**INFORMATION SUPPLIED**:
::::

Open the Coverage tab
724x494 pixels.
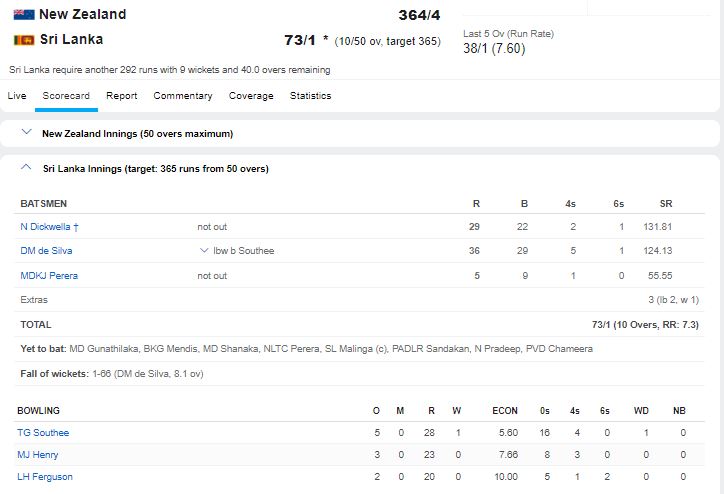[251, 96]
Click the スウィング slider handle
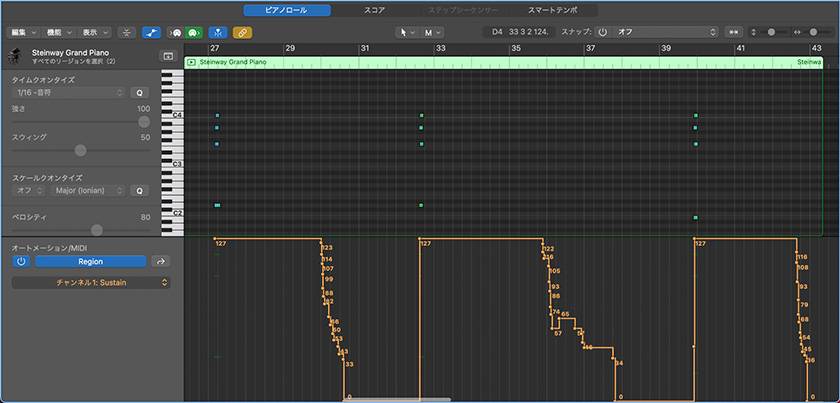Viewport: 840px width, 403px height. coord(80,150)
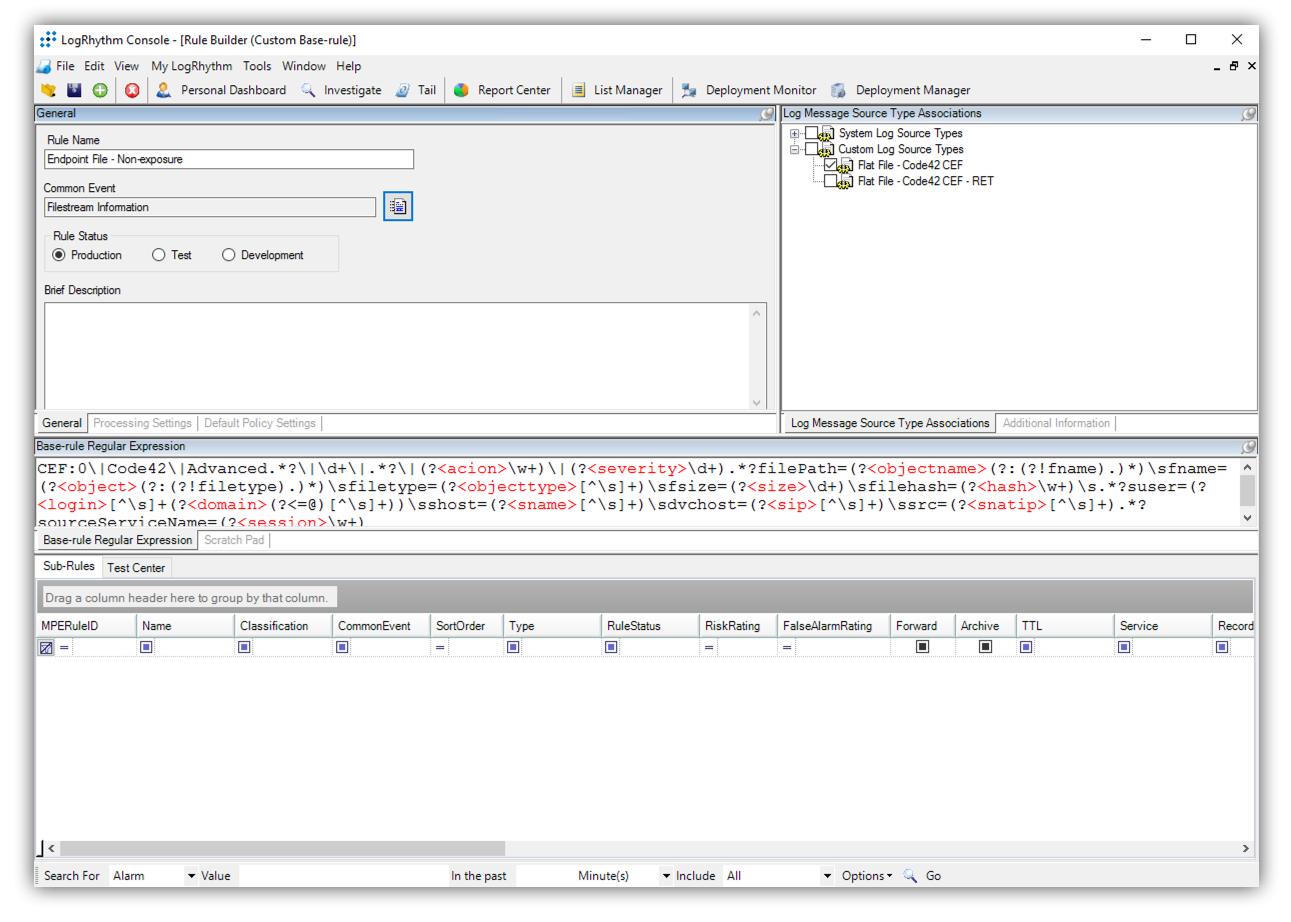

::::

**TASK BRIEF**: To complete the exercise, return the listing above exactly and omit its pictures.

**ANSWER SPACE**:
Open the Coverage tab
724x494 pixels.
[251, 96]
Click the スウィング slider handle
Viewport: 840px width, 403px height. coord(80,150)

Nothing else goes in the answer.